Reputation: 12948
I have a very straight forward problem, yet it is hard to find a formal standard. I have a REST endpoint like this.
/hotels?country=someCountry&city=someCity
If someone going to call it like this
hotels?country=usa&city=tokyo
there will be a conflict in params that the client has provided. What is the appropriate status code for the response (Error Response)? I know it would be OK to send 400 - Bad Request. But I need a more concrete answer.
Edit
I understand this can be easily solved in /{country}/{city}/hotels
manner.

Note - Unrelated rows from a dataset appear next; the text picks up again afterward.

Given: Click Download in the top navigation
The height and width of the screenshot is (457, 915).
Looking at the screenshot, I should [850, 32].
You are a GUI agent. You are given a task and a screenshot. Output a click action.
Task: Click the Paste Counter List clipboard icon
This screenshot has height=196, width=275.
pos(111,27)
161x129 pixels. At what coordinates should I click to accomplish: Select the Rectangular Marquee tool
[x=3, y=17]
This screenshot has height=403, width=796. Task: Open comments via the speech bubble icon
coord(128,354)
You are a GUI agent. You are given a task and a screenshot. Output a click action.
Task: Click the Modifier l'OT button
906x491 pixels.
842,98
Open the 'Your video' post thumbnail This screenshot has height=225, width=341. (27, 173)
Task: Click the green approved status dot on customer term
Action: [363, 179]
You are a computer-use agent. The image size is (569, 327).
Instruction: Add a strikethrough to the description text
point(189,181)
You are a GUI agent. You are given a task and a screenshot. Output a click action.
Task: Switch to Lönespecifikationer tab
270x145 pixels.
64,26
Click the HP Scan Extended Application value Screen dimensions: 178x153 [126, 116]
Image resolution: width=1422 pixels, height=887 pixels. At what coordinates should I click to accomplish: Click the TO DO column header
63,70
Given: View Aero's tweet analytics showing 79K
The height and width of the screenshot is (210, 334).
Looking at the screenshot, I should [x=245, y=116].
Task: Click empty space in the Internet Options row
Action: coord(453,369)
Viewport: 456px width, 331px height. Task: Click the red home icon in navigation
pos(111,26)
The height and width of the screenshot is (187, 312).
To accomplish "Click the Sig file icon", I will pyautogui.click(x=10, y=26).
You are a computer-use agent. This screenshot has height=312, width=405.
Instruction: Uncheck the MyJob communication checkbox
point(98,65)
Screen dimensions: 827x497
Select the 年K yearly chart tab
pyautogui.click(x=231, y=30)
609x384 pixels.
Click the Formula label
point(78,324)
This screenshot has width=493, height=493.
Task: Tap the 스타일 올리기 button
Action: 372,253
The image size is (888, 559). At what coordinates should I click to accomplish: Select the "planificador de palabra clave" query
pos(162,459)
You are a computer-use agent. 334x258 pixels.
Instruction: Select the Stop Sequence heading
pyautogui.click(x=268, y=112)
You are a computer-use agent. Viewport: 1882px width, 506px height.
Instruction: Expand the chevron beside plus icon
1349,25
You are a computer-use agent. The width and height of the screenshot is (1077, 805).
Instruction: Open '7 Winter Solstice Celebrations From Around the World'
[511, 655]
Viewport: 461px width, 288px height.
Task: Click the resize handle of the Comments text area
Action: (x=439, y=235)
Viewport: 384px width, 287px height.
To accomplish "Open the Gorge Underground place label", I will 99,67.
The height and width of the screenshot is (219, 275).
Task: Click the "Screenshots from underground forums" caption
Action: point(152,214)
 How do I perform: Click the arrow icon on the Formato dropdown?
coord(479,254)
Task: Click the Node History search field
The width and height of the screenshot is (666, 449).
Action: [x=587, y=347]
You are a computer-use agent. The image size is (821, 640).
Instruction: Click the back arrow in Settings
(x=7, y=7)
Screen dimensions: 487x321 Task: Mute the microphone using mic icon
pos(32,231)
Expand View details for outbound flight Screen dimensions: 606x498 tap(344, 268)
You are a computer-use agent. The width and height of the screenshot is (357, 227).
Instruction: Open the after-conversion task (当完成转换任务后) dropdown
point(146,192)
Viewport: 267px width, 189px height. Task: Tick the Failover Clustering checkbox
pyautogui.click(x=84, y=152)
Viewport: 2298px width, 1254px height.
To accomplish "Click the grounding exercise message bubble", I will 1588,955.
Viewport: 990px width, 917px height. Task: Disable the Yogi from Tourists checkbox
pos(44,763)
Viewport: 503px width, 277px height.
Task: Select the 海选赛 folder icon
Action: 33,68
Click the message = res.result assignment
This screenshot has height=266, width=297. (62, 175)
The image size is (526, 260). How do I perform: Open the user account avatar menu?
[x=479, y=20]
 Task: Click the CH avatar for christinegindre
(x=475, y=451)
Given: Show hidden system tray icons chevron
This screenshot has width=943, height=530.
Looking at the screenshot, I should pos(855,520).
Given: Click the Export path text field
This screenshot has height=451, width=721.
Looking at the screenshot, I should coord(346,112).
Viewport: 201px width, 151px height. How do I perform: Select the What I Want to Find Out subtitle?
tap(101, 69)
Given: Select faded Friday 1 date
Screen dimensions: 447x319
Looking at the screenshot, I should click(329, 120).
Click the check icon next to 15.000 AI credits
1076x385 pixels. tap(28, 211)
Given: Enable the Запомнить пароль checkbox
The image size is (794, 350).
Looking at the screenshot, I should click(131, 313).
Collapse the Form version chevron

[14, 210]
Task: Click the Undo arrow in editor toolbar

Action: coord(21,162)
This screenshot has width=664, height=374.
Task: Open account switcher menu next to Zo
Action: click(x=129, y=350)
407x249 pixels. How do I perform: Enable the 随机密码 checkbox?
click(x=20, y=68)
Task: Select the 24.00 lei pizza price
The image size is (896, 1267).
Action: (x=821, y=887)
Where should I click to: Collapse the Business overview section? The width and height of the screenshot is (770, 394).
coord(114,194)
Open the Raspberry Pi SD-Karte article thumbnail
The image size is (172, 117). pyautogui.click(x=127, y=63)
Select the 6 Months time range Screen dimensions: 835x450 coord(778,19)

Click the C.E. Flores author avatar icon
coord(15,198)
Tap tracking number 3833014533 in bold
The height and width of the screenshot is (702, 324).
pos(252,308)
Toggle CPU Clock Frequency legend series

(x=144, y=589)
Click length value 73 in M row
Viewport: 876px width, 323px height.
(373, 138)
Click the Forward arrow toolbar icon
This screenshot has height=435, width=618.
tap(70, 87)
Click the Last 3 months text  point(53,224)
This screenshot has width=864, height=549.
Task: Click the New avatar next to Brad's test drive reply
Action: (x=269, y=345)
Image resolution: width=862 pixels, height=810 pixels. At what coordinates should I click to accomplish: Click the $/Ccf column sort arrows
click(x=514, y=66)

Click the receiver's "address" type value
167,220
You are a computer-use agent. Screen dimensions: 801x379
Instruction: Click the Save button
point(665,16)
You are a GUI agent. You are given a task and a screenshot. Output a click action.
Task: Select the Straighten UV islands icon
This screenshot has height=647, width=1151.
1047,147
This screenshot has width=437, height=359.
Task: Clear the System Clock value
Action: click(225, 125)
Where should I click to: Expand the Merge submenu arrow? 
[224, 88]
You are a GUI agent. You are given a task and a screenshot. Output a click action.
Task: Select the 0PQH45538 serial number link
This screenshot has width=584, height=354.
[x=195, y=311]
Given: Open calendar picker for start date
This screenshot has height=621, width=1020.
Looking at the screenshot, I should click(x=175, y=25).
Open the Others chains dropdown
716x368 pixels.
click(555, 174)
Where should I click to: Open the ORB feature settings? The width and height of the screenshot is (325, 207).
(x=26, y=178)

Here I need to address this question in more generic perspective.
Another Example
/transactions?startDate=someDate&endDate=someLaterDate
I try
/transactions?startDate=2012-09-03&endDate=2001-08-04
Upvotes: 1
Views: 88
Reputation: 13983
I would not even send an error response, but return status code 200
and an empty list. There is nothing wrong with this request, there is just no match in the database for the given query, then just return []
.
This must then be handled appropiately in the client.
If that endpoint did not even exist (e.g. no route for /hotels
), then 404
would be the correct response.
Upvotes: 1
Reputation: 99533
I think I would put a bit of a different spin on it. Instead of this being a conflict, you can also look at it as "The city Tokyo does not exist in the US".
I think this is a better way to think about it. There's also a few cities that exist in countries you might not expect. (There's a Paris in Canada, and one in the US).
So if you just consider this a 'non-existent city' in a valid country, maybe it's just a 404.
Aside tip: You should use standard ISO 2-letter country codes. They're the most common way to abbreviate countries.